Records for pointing at text and elements

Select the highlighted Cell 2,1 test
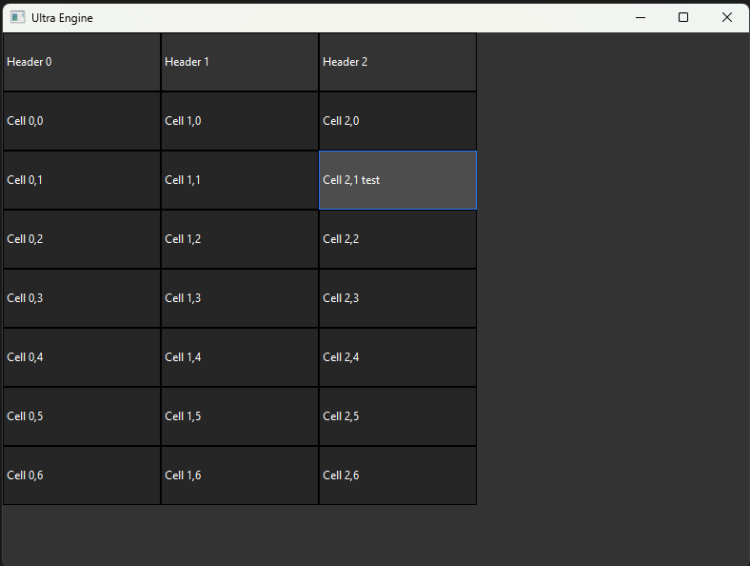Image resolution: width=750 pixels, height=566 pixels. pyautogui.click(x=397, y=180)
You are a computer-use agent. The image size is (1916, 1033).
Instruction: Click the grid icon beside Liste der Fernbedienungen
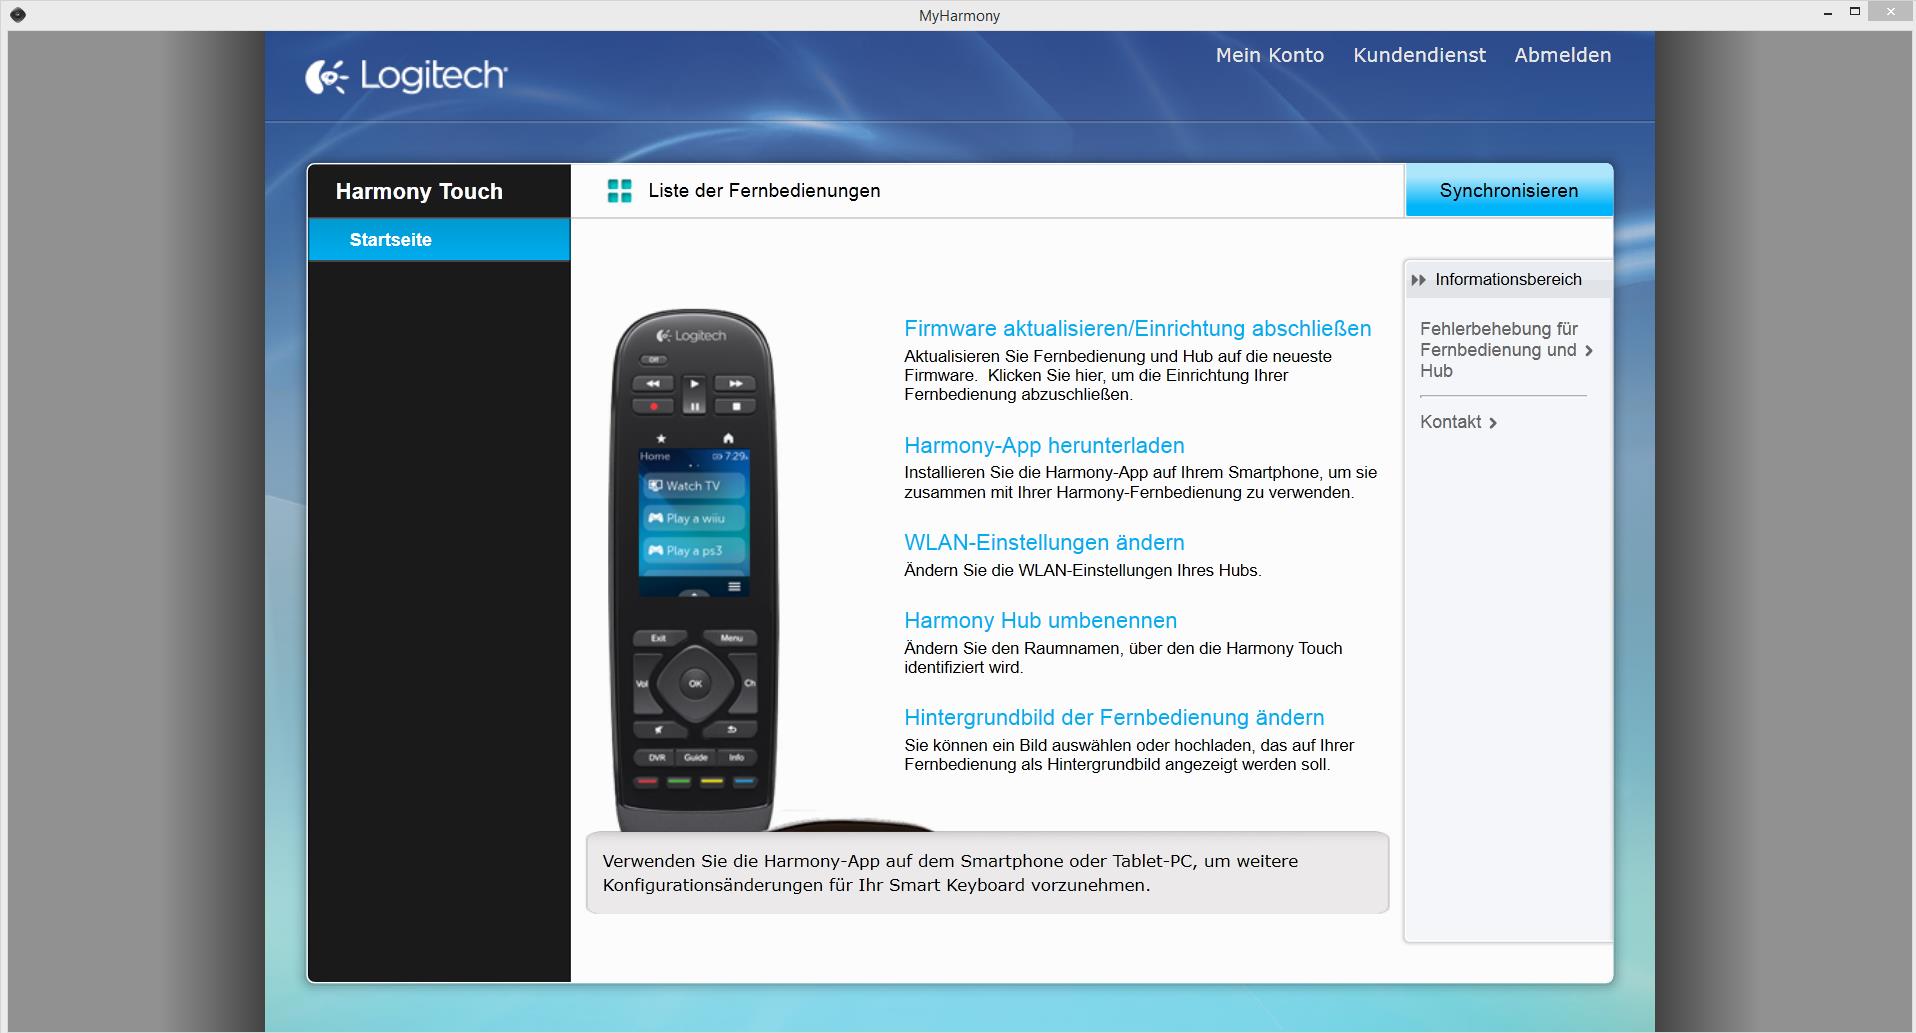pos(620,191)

Job:
Please write out all the records above again, instructions included, but offset every coordinate and image dimension in the answers by adding 20. Leave the pictures out of your answer.

Reply to the task:
Select the highlighted Cell 2,1 test
Image resolution: width=770 pixels, height=586 pixels. pyautogui.click(x=417, y=200)
You are a computer-use agent. The image size is (1916, 1033).
Instruction: Click the grid icon beside Liste der Fernbedienungen
pos(640,211)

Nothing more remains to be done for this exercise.